**What is expected**
Reproduce the lines below exactly, starting at the one containing "Go to next page in 学习经历 pager" and stopping at the final line.

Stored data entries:
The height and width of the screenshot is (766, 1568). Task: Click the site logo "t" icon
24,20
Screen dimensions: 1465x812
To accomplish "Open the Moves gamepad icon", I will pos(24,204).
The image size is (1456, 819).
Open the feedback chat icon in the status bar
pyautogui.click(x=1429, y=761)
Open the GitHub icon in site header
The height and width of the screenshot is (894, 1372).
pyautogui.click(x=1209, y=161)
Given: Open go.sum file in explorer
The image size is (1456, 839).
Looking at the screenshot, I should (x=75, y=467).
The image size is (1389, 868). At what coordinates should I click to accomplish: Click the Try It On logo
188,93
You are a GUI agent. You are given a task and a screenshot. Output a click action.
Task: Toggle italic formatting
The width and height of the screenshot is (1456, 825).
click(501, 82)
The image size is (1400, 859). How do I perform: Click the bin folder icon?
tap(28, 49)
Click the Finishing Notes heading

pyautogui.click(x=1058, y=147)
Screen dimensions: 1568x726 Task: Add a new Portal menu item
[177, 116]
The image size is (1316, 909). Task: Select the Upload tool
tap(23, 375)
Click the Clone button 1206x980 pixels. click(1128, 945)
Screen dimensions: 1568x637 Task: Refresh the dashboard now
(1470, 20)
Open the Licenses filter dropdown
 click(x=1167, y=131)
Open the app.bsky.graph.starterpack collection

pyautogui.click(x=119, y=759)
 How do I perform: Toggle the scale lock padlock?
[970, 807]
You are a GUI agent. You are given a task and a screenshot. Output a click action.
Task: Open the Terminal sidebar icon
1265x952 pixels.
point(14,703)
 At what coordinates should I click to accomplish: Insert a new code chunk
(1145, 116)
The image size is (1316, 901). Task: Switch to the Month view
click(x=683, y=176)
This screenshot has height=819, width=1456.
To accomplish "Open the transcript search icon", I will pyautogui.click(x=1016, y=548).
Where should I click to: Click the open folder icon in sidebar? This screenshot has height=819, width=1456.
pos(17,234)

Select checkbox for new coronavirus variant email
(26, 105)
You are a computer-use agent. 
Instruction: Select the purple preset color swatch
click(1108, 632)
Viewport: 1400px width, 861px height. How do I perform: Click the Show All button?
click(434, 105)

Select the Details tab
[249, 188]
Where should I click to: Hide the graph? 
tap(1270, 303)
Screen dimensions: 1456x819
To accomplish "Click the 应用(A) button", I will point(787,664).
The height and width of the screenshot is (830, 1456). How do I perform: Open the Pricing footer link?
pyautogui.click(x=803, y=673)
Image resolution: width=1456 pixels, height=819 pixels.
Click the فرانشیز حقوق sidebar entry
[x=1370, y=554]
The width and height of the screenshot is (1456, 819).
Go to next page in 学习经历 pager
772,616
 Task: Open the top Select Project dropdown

**Completed task**
Go to next page in 学习经历 pager
772,616
 Task: Open the top Select Project dropdown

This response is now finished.